Building an App Launcher Widget for Zebar
I wanted a waffle-menu style app launcher in my Zebar bar. Click a button, get a dropdown of favorite apps. Simple concept. The implementation taught me more about Windows shell escaping and Tauri window behavior than I expected.
Built the whole thing with Claude Code as a pair programmer. Published to the Zebar Marketplace.
The Architecture Surprise
My first misunderstanding: I assumed I could embed a dropdown inside the bar widget’s DOM. Nope. Zebar widgets are separate Tauri windows, not DOM elements. Each widget is its own OS window. So the app launcher had to be a standalone window that visually overlaps the bar.
This means zOrder: "top_most" and transparent: true in the widget config. The transparent background makes the window invisible except for the button and dropdown. Sounds fine, until you realize…
The Click-Through Problem
A transparent Tauri window still captures all mouse events across its entire rectangle. My 200x320px launcher window was blocking clicks to the bar beneath it. Workspace buttons, the terminal shortcut, everything under the transparent area was dead.
What Didn’t Work
CSS pointer-events: none only affects the HTML layer. The OS window still captures clicks.
setIgnoreCursorEvents(true) makes the entire window click-through, including the launcher button itself. Once enabled, no mouse events fire at all, so you can’t even toggle it back on hover. The button just disappears.

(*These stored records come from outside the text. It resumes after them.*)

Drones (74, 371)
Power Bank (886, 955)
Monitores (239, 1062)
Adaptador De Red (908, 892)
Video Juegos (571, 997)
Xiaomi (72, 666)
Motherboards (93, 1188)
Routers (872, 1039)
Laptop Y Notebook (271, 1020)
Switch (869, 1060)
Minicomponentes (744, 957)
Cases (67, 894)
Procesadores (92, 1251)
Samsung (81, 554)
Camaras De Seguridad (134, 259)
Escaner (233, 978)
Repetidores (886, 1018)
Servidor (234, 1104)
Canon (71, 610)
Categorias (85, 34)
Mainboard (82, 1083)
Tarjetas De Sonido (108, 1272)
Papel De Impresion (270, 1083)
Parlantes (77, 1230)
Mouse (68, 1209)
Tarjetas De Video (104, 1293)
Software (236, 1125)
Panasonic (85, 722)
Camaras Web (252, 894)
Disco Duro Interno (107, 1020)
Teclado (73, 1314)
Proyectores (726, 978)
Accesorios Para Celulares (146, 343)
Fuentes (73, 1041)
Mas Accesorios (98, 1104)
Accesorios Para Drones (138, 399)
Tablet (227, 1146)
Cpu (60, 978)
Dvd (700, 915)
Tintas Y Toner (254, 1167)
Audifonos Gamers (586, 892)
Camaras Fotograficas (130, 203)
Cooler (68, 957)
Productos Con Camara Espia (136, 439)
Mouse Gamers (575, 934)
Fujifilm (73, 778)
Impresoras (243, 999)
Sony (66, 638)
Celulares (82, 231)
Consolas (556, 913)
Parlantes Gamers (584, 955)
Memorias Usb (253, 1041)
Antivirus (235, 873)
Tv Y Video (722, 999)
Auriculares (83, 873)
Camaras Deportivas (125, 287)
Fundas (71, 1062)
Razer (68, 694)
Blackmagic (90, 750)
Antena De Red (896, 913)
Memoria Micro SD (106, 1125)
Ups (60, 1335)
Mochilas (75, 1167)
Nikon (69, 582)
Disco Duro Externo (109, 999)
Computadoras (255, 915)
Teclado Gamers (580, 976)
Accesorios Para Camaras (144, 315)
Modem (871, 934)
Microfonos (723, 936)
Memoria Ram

What Worked: Dynamic Window Resizing
Keep the window tiny (button-sized) when the dropdown is closed. Expand it when opened:
import { getCurrentWindow } from 'https://esm.sh/@tauri-apps/api@2.0.2/window';
import { LogicalSize } from 'https://esm.sh/@tauri-apps/api@2.0.2/dpi';
const tauriWindow = getCurrentWindow();
// Closed: just the button
await tauriWindow.setSize(new LogicalSize(48, 40));
// Open: button + dropdown
await tauriWindow.setSize(new LogicalSize(170, 240));
This way the window only occupies the space it actually needs. No dead zones blocking the bar.
The setSize Gotcha
This took multiple attempts to get right. Tauri’s setSize needs a proper LogicalSize class instance. Plain objects like { type: 'Logical', width: 170, height: 240 } don’t deserialize on the Rust side. You also need to import @tauri-apps/api directly from esm.sh, not through the zebar package re-export, which doesn’t wire up setSize correctly.

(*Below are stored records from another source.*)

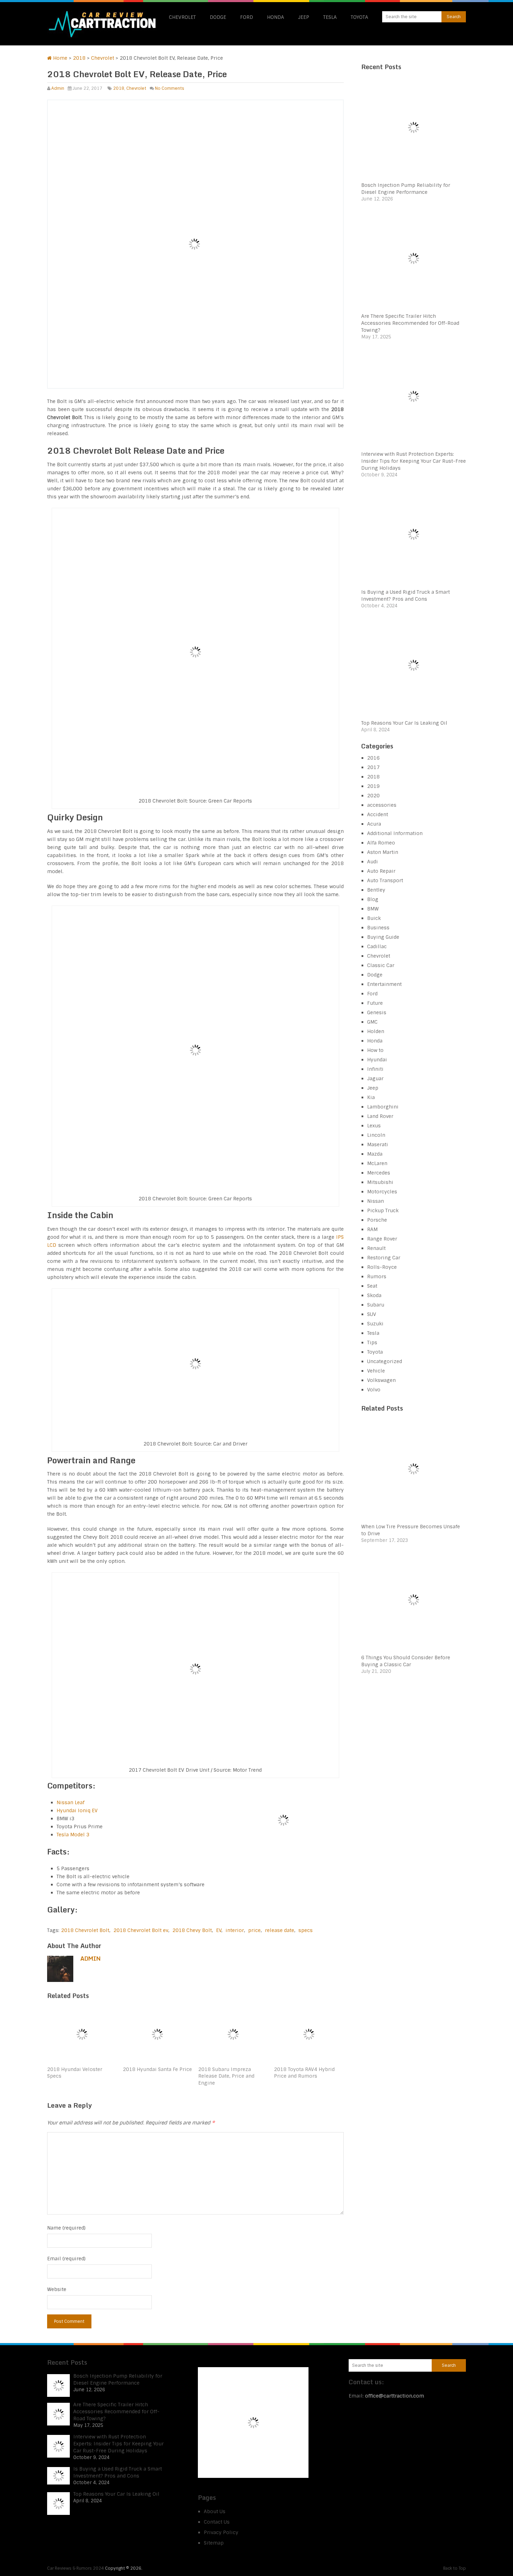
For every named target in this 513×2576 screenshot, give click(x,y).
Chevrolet (182, 17)
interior (234, 1930)
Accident (377, 814)
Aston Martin (382, 852)
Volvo (373, 1389)
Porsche (377, 1220)
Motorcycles (382, 1191)
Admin (57, 88)
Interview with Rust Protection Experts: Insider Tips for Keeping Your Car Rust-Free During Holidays (413, 461)
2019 (373, 786)
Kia (371, 1097)
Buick (374, 918)
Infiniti (375, 1069)
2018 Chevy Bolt (192, 1930)
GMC (372, 1022)
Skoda (374, 1295)
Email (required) (66, 2258)
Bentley (376, 890)
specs (305, 1930)
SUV (371, 1314)
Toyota (359, 17)
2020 (373, 795)
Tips (372, 1342)
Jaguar (375, 1078)
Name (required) (66, 2228)
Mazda (374, 1154)
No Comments (169, 88)
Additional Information (395, 833)
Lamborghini (383, 1107)
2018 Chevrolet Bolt (85, 1930)
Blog (372, 899)
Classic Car (380, 965)
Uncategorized (384, 1361)
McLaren (377, 1163)
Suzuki (375, 1323)
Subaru (375, 1305)
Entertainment (384, 984)
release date (279, 1930)
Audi (372, 861)
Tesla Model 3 (73, 1834)
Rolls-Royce (382, 1267)
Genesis (376, 1012)
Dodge (218, 17)
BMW (373, 909)
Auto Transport (385, 880)
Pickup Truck (383, 1210)
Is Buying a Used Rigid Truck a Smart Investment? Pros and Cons (117, 2472)
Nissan (375, 1201)
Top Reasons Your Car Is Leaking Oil (404, 723)
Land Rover (380, 1116)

Windows Shell Escaping Hell
Launching apps via zebar.shellExec() was the other rabbit hole. Under the hood, Zebar’s shell exec has two code paths in Rust:
- String argument: naively split on spaces (
args.split(' ')), which breaks any path with spaces, even if quoted - Array argument: passed to
std::process::Command::args(), where Rust re-escapes each element using MSVCRT rules
The classic Windows cmd /c start pattern needs "" as a dummy window title when the target path is quoted. But passing "" as an array element gets MSVCRT-escaped by Rust into \"\", which cmd.exe interprets as a literal backslash path \\.
The Fix
Drop the "" entirely and pass simple array args:
await zebar.shellExec('cmd', ['/c', 'start', command]);
This works for exe names in PATH (wt.exe, notepad.exe, code). Each array element is simple with no special characters, so Rust passes them through unmangled. Not a universal solution for paths with spaces, but covers the common case.
Two Layout Modes
The widget ships with two presets:
- Floating: standalone button positioned below the bar with rounded corners and a border
- Embedded: flush with the bar’s top-left corner, no border, blends in as if it’s part of the bar
The embedded mode needed some finessing. The button has to match the bar’s height exactly, padding has to be zeroed out so it sits flush, and the hover highlight needs a slight border-radius to avoid clipping at the bar’s rounded edge.
Configuration
Everything lives in a single config.json: mode, theme colors, and the app list. Theme colors are applied at runtime via CSS custom properties with sensible defaults as fallback, so the widget works even if config loading fails.
{
"mode": "floating",
"theme": {
"background": "rgba(13 14 22 / 92%)",
"accent": "#7aa2f7"
},
"apps": [
{ "name": "Terminal", "icon": "nf nf-md-console", "command": "wt.exe" }
]
}
Icons use Nerd Fonts loaded via CSS import. Each app entry is just a name, icon class, and command.
What I Learned
The actual widget UI was the easy part. The hard parts were all about the gap between web development assumptions and OS-level window behavior: transparent windows that aren’t really transparent to input, shell escaping that fights you at every layer, and Tauri APIs that need exactly the right import path and class types.
Claude Code handled the iteration loop well here. Each failed approach (CSS pointer-events, setIgnoreCursorEvents, plain object sizes) was quickly identified and replaced. The back-and-forth of “try thing, see it fail, understand why, try next thing” is where AI pair programming works best. It keeps the momentum going when you’d otherwise be stuck reading docs.